- [PROMPT] Gather every line in the entries below that contains the word "external".

- [DATASET ROWS]
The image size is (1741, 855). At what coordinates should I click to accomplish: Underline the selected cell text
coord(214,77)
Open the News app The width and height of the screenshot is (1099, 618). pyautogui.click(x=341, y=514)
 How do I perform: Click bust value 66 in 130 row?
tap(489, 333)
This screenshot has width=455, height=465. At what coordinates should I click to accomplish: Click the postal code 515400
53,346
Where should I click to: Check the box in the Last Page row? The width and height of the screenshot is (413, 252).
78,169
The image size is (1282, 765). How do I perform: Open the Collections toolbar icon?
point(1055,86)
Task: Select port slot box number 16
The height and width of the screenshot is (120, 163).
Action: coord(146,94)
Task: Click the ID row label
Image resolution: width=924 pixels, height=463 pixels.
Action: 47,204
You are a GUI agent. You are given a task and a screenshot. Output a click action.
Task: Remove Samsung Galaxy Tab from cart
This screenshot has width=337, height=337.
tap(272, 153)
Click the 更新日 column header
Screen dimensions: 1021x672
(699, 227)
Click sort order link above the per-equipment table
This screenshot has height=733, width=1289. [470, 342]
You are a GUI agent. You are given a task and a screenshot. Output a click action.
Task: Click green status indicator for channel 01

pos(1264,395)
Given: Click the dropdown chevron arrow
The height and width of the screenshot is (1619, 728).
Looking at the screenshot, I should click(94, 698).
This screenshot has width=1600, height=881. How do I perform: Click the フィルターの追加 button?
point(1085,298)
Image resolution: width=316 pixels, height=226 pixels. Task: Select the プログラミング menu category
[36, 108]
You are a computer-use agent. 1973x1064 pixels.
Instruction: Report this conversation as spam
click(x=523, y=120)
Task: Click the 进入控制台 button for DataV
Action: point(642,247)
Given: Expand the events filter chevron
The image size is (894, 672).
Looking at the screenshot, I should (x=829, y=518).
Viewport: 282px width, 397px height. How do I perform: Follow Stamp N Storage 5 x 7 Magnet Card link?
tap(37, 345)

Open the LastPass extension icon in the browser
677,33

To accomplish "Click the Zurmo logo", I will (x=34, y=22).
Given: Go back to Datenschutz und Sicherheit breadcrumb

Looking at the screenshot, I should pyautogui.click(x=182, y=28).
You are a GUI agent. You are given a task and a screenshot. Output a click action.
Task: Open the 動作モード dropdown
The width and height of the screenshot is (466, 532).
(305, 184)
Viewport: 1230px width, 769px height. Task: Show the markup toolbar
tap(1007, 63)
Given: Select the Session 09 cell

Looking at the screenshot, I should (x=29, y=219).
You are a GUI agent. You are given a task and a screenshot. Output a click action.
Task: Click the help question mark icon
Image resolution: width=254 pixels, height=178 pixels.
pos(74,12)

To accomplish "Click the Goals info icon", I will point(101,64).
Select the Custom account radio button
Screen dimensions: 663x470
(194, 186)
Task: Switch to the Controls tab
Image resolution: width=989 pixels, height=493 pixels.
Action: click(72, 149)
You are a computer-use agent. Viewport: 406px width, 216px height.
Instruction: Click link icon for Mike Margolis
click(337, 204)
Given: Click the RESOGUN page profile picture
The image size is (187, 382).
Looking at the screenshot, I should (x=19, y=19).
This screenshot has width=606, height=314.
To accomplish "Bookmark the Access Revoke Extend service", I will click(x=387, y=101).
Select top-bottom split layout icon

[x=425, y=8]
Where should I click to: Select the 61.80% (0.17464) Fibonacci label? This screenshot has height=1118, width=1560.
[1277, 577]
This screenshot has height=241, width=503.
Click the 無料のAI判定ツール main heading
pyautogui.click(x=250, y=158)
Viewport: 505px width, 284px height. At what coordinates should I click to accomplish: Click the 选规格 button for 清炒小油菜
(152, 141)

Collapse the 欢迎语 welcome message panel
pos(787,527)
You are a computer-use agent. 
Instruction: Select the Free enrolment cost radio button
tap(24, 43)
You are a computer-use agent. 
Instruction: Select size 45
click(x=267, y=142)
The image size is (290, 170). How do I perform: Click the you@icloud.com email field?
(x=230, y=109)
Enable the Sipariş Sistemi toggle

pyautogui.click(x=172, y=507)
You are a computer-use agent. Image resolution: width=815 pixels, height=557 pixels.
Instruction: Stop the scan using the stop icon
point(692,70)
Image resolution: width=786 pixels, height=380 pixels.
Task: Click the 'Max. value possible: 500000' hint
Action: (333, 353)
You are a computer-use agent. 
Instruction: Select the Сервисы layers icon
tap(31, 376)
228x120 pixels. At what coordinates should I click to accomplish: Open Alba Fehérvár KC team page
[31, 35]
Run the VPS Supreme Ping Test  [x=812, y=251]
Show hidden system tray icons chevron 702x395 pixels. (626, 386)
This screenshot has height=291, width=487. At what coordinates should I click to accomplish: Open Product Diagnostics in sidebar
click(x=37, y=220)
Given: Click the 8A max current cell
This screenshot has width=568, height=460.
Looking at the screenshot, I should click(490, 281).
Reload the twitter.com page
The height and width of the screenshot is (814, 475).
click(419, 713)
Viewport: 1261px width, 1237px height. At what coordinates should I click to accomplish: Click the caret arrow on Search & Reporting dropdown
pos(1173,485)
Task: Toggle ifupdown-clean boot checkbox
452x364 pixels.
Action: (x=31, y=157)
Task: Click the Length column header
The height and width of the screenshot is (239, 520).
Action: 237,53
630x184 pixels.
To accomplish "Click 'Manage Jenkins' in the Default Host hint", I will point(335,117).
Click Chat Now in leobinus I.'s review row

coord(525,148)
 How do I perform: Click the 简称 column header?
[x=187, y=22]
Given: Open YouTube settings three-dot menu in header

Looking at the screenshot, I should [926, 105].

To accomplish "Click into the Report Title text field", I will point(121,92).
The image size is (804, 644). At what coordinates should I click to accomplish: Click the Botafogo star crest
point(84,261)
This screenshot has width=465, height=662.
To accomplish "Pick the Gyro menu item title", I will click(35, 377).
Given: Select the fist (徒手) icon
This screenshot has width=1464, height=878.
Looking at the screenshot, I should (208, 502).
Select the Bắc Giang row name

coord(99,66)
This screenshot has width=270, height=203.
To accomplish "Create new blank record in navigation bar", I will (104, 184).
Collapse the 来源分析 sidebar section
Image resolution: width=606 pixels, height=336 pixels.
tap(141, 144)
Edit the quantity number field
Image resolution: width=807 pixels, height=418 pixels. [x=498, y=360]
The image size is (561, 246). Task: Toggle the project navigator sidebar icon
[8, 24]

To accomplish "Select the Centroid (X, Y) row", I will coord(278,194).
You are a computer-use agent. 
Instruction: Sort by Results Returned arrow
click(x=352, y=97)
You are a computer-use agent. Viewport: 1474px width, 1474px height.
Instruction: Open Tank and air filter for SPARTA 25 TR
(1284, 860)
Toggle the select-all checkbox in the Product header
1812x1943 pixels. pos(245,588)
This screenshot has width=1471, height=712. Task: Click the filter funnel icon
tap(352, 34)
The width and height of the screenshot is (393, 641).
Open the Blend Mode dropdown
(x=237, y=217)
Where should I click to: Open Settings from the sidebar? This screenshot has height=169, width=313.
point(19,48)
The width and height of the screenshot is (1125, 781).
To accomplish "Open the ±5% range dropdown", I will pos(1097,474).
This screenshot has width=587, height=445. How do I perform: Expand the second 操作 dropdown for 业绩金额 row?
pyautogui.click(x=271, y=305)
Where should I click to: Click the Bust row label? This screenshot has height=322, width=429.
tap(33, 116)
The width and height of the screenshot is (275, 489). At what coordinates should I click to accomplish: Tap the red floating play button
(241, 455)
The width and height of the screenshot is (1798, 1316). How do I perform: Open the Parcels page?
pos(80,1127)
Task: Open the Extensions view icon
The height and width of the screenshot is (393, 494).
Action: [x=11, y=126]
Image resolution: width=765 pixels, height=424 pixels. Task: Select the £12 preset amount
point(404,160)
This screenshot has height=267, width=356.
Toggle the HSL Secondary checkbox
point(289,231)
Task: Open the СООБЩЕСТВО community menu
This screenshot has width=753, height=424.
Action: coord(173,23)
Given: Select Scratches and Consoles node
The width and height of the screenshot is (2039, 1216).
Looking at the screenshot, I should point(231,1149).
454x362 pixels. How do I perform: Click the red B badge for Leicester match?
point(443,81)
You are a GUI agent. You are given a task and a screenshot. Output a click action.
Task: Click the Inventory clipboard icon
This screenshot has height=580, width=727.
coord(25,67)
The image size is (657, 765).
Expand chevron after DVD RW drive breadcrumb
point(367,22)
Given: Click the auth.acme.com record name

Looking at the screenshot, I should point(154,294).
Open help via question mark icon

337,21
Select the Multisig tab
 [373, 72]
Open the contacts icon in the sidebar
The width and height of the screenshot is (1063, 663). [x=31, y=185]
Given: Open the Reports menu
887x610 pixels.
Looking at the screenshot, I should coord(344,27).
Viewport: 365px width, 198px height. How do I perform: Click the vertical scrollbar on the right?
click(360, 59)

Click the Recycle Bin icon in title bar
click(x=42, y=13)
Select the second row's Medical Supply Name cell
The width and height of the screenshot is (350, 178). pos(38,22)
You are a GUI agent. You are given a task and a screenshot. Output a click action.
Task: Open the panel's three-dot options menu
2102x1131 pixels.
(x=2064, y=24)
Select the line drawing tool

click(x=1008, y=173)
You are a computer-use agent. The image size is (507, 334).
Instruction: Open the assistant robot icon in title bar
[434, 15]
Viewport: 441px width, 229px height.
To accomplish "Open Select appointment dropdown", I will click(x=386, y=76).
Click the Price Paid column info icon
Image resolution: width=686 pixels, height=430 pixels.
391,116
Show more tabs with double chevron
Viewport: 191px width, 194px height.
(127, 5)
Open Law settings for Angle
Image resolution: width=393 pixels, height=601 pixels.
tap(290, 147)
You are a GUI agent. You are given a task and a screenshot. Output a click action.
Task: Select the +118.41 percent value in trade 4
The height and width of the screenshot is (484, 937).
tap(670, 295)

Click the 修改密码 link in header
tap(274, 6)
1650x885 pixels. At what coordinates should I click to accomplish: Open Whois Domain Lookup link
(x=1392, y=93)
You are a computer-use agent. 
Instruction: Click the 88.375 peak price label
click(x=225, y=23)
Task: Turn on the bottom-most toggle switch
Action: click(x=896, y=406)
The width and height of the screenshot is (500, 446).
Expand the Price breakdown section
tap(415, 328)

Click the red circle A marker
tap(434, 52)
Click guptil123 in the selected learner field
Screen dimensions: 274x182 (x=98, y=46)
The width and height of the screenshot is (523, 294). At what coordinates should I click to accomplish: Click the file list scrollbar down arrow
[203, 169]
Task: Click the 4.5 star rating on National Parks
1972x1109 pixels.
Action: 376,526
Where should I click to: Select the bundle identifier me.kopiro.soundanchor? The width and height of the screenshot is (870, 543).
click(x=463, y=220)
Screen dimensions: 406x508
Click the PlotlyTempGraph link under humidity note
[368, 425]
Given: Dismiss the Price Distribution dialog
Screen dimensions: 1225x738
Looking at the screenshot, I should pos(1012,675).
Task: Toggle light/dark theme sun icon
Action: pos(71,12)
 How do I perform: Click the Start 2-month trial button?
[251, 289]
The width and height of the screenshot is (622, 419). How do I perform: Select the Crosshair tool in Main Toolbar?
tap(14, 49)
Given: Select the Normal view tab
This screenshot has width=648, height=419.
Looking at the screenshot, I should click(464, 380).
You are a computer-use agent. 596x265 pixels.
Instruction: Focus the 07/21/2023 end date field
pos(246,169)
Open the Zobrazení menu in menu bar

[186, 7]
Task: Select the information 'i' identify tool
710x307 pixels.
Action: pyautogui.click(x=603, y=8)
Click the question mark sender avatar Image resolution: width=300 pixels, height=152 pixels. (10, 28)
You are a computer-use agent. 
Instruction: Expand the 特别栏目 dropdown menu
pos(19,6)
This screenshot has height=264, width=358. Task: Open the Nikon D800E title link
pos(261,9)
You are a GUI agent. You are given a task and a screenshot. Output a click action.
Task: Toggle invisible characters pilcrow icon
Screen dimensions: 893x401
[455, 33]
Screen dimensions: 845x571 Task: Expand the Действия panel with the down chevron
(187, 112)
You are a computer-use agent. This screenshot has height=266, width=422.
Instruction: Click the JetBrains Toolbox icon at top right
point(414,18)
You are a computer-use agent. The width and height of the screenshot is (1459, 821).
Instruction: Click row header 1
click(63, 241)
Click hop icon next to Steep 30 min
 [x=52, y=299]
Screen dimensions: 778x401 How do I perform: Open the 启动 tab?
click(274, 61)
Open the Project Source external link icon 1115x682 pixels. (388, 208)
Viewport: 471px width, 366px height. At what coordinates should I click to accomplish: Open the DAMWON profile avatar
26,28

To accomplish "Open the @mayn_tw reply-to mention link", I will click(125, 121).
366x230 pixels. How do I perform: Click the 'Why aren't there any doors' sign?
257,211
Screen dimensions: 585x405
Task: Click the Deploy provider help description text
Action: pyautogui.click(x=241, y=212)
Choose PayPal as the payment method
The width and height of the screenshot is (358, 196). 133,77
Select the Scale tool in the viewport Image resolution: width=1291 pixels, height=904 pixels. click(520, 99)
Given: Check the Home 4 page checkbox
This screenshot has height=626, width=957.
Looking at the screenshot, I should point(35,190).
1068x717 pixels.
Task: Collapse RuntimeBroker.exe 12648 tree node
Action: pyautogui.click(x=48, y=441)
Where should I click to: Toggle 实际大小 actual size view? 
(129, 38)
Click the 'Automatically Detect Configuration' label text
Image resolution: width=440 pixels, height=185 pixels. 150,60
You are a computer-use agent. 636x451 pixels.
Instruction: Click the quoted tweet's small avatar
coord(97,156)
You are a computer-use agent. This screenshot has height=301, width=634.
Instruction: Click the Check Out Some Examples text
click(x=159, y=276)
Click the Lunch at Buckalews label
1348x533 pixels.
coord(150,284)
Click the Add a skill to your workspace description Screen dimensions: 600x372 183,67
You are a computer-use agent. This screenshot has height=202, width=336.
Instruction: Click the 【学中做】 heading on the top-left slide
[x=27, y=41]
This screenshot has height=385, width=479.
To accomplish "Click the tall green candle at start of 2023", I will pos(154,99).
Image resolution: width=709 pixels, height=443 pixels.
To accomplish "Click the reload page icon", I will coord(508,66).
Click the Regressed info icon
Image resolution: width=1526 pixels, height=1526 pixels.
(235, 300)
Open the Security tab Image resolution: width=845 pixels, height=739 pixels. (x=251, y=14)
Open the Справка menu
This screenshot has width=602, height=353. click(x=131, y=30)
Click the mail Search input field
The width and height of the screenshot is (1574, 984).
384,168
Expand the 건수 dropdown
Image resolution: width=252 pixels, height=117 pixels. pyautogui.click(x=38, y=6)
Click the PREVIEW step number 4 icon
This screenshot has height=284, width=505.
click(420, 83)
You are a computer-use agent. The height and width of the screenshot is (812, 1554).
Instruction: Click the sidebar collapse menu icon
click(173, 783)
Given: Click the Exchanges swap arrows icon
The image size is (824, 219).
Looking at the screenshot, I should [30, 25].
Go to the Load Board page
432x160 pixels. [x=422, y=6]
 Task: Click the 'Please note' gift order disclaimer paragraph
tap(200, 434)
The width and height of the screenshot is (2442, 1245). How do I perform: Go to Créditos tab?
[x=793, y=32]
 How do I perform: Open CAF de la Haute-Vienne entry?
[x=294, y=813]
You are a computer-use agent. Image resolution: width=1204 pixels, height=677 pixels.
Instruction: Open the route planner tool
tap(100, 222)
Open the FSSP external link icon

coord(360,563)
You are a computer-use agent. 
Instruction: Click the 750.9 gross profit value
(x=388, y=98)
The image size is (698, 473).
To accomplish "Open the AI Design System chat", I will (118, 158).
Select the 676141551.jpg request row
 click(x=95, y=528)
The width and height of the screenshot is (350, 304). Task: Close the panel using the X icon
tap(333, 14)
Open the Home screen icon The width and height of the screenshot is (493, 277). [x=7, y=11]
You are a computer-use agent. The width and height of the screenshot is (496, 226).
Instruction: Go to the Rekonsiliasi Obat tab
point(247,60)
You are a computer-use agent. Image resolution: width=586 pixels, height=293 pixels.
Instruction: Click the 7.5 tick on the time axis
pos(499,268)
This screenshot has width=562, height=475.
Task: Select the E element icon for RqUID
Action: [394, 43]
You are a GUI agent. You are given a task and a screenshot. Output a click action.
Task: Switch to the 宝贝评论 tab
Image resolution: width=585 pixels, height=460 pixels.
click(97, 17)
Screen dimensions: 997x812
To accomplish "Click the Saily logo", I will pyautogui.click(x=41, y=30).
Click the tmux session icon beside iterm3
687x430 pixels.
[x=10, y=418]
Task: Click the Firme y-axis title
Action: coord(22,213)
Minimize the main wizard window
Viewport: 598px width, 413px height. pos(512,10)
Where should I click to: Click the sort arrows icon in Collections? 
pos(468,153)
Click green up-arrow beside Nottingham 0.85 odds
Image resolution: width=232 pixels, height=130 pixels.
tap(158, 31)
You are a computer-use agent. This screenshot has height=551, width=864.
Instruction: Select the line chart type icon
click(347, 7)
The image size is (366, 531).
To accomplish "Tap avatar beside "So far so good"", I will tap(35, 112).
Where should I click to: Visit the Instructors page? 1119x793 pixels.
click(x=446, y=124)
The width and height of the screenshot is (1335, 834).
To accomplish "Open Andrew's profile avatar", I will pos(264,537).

- [FINAL RESULT]
Open the Project Source external link icon 1115x682 pixels. (388, 208)
Open the FSSP external link icon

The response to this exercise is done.